## Your assignment:
Every entry gets copied exactly. No images go into the copy.

** Opening Material provided block **

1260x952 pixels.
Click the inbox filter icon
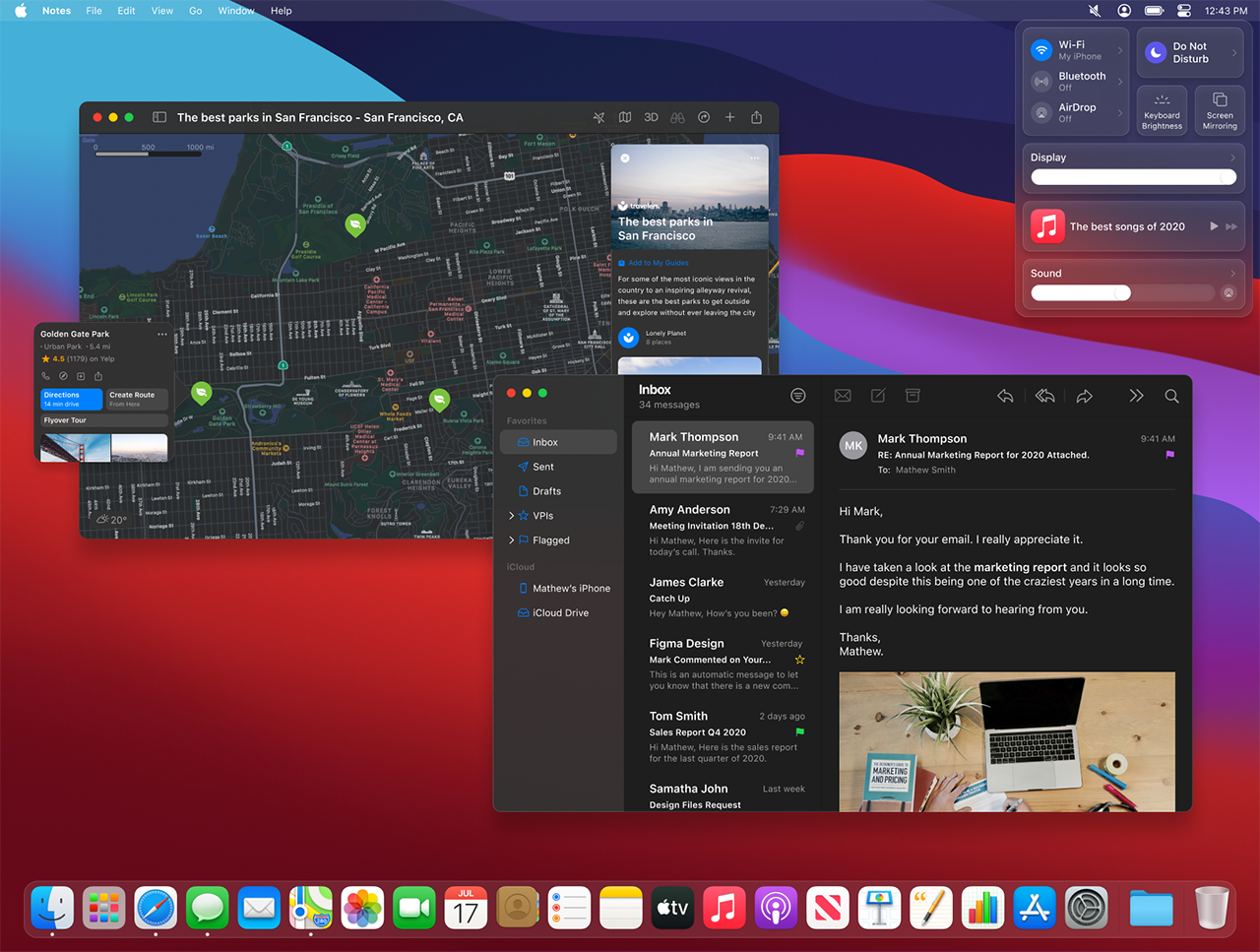798,396
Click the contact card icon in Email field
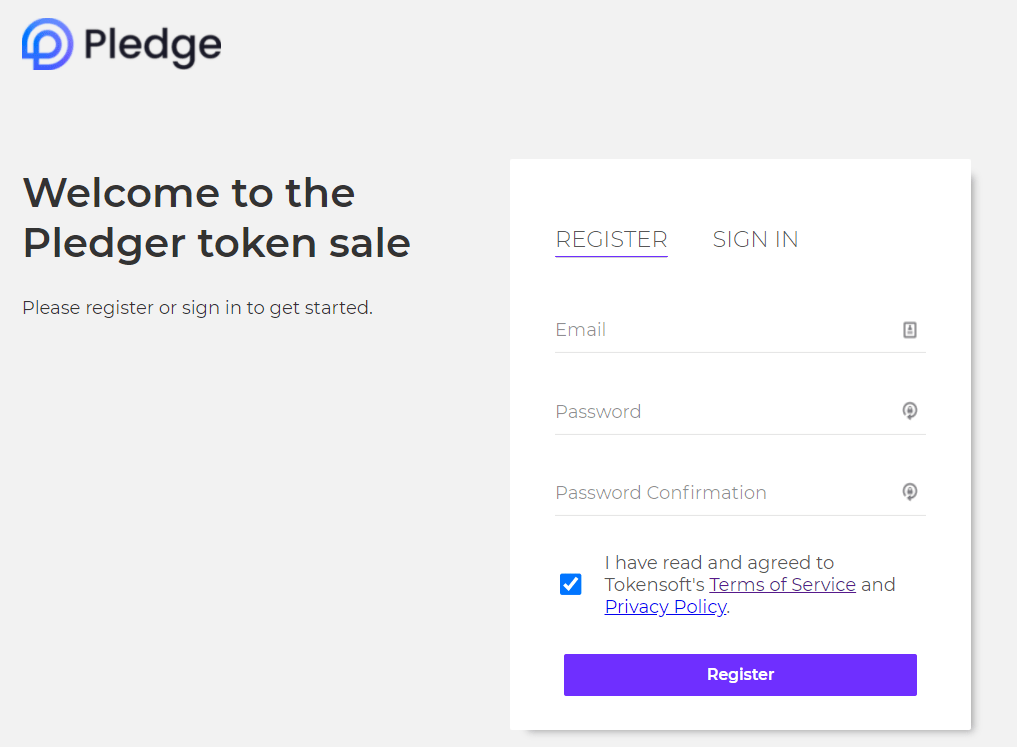This screenshot has width=1017, height=747. pos(910,330)
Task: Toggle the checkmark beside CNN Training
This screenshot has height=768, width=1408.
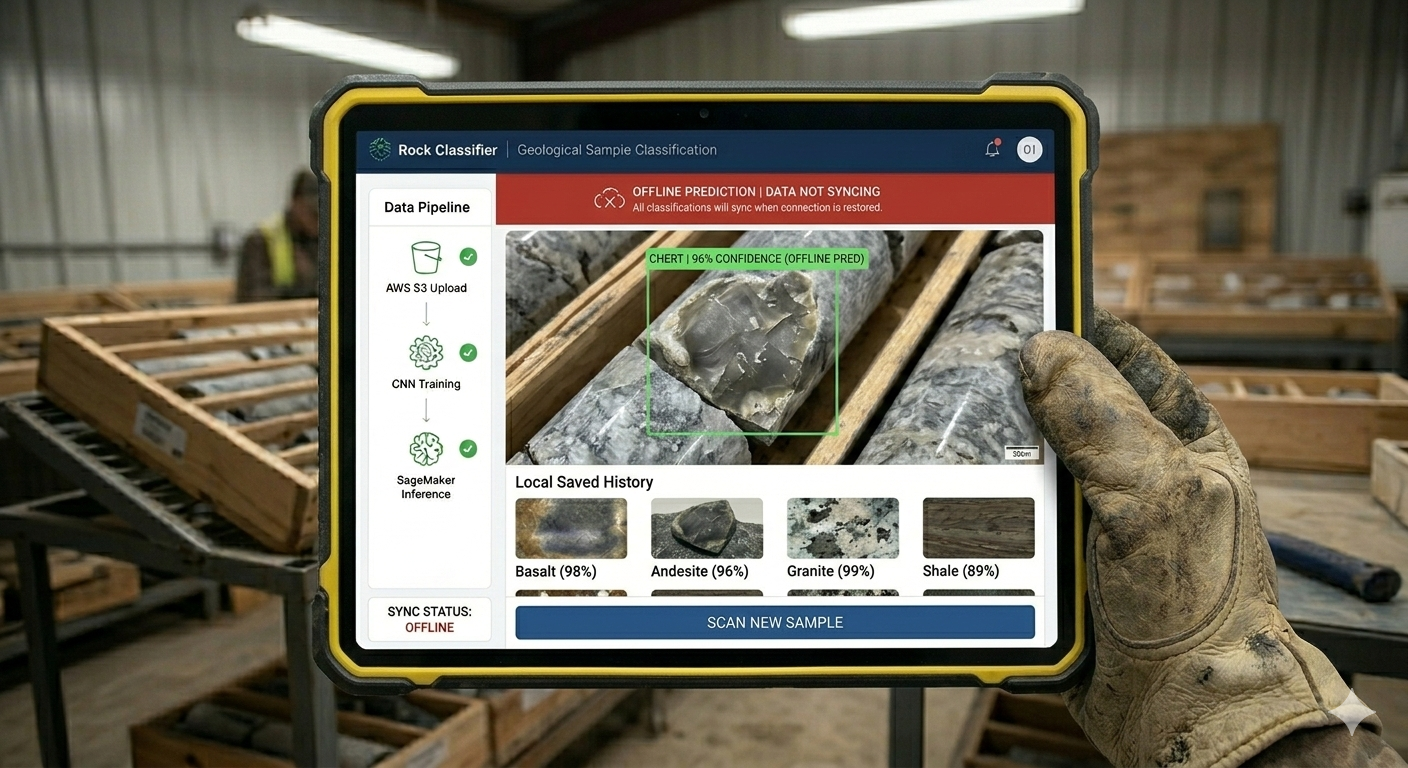Action: (468, 352)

** Closing Material provided block **

## Exercise answer:
1260x952 pixels.
Click the inbox filter icon
798,396
Click the contact card icon in Email field
This screenshot has width=1017, height=747. pos(910,330)
Task: Toggle the checkmark beside CNN Training
This screenshot has height=768, width=1408.
Action: (468, 352)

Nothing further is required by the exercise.